Satu Mare is the origin of the Satmarer Hasidic Jews, who lived there until World War II and now reside in New York City, Jerusalem, London, and other places.
The city spreads out from the Administrative Palace at 25 October Square, one of the tallest buildings in Romania. The boundaries of the municipality contain an area of 150.3 square kilometres (58.0 sq mi). Today, the city is an important academic, cultural, industrial and business centres in northwestern Romania.
Satu Mare is situated in Satu Mare County, in northwest Romania, on the Someş river, 13 kilometres (8.1 mi) from the border with Hungary and 27 kilometres (17 mi) from the border with Ukraine. The city is located at an altitude of 126 metres (413 ft) on the Lower Someş alluvial plain. From a geomorphologic point of view, the city is located on the Someş Meadow on both sides of the river, which narrows in the vicinity of the city and widens upstream and downstream from it; flooded during heavy rainfall, the field has various geographical configurations at the edge of the city (sand banks, valleys, micro-depressions).
The formation of the current terrain of the city, dating from the late Pliocene in the Tertiary period, is linked to the clogging of the Pannonian Sea. Layers of soil were created from deposits of sand, loess and gravel, and generally have a thickness of 16 metres (52 ft)–18 metres (59 ft). Over this base, decaying vegetation gave rise to podsolic soils, which led to favorable conditions for crops (cereals, vegetables, fruit trees).
The water network around Satu Mare is composed of the Someş River, Pârâul Sar in the north and the Homorod River in the south. The formation and evolution of the city was closely related to the Someş River, which, in addition to allowing for the settlement of a human community around it, has offered, since the early Middle Ages, the possibility of international trade with coastal regions, a practice that favored milling, fishing and other economic activities.
Because the land slopes gently around the city, the Someş River has created numerous branches and meanders (before 1777, in the perimeter of the city there were 25 meanders downstream and 14 upstream). After systematisation works in 1777, the number of meanders in the city dropped to 9 downstream and 5 upstream, the total length of the river now being at 36.5 kilometres (22.7 mi) within the city. Systematisation performed up to the mid-19th century configured the existing Someş riverbed; embankments were built 17.3 kilometres (10.7 mi) long on the right bank and 11 kilometres (6.8 mi) on the left. In 1970, the embankments were raised by 2 metres (6.6 ft)–3 metres (9.8 ft), protecting 52,000 hectares within the city limits and restoring nearly 800 ha of agricultural land that had previously been flooded.
The city's largest park, the Garden of Rome, features some rare trees that are uncommon to the area, including Styphnolobium japonicum, native to East Asia (especially China); Pterocarya, also native to Asia; and Paulownia tomentosa, native to central and western China.

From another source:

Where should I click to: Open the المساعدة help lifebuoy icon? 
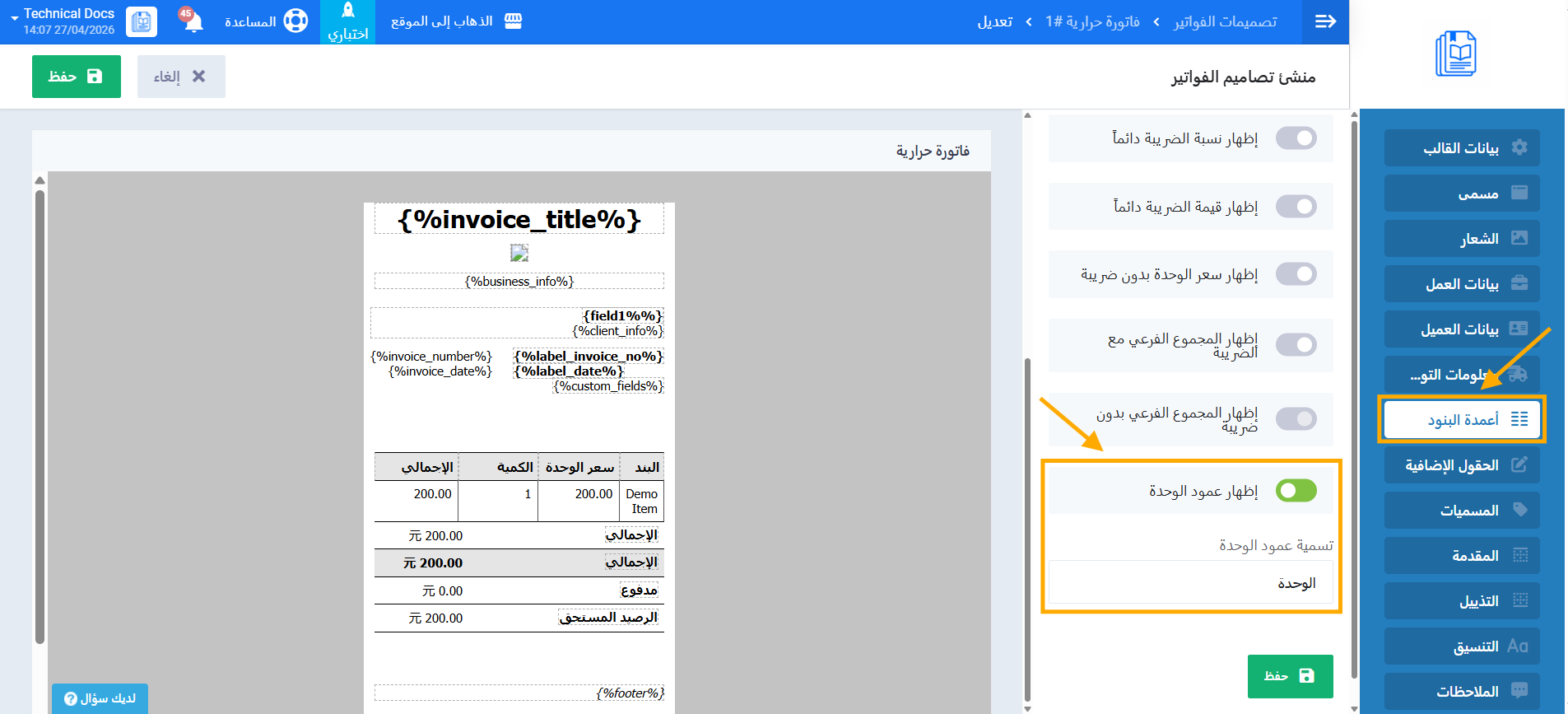pyautogui.click(x=295, y=21)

Archaeological evidence from Ţara Oaşului, Ardud, Medieşu Aurit, Homoroade, etc. clearly shows settlements in the area dating to the Stone Age and the Bronze Age. There is also evidence that the local Dacian population remained there after the Roman conquest in 101/106 AD. Later, these lands formed part of Menumorut's holdings; one of the defensive citadels dating to the 10th century was at Satu Mare (Castrum Zotmar), as mentioned in the Gesta Hungarorum. The city centre, Villa Zotmar, was inhabited by natives, but Teutonic colonists settled on the periphery, brought there in 972 by Queen Giselle of Bavaria; later, they were joined by German colonists from beyond the Someş River, in Mintiu.
In 1543, the Báthory family took possession of the citadel, proceeding to divert the Someş' waters in order to defend the southern part of the citadel; thus, the fortress remained on an island linked to the main roads by three bridges over the Someş. In 1562 the citadel was besieged by Ottoman armies led by Pargalı İbrahim Pasha of Buda and pasha Maleoci of Timişoara. Then the Habsburgs besieged it, leading the fleeing Transylvanian armies to set it on fire. The Austrian general Lazar Schwendi ordered the citadel to be rebuilt after the plans of Italian architect Ottavio Baldigara; using an Italian system of fortifications, the new structure would be pentagonal with five towers. In the Middle Ages, Satu Mare and Mintiu were two distinct entities, but between 1712 and 1715 the two gradually united their administration. On 2 January 1721 Emperor Charles VI recognised the union, at the same time granting Satu Mare the status of free royal city. A decade earlier, the Treaty of Szatmár was signed in the city, ending Rákóczi's War for Independence.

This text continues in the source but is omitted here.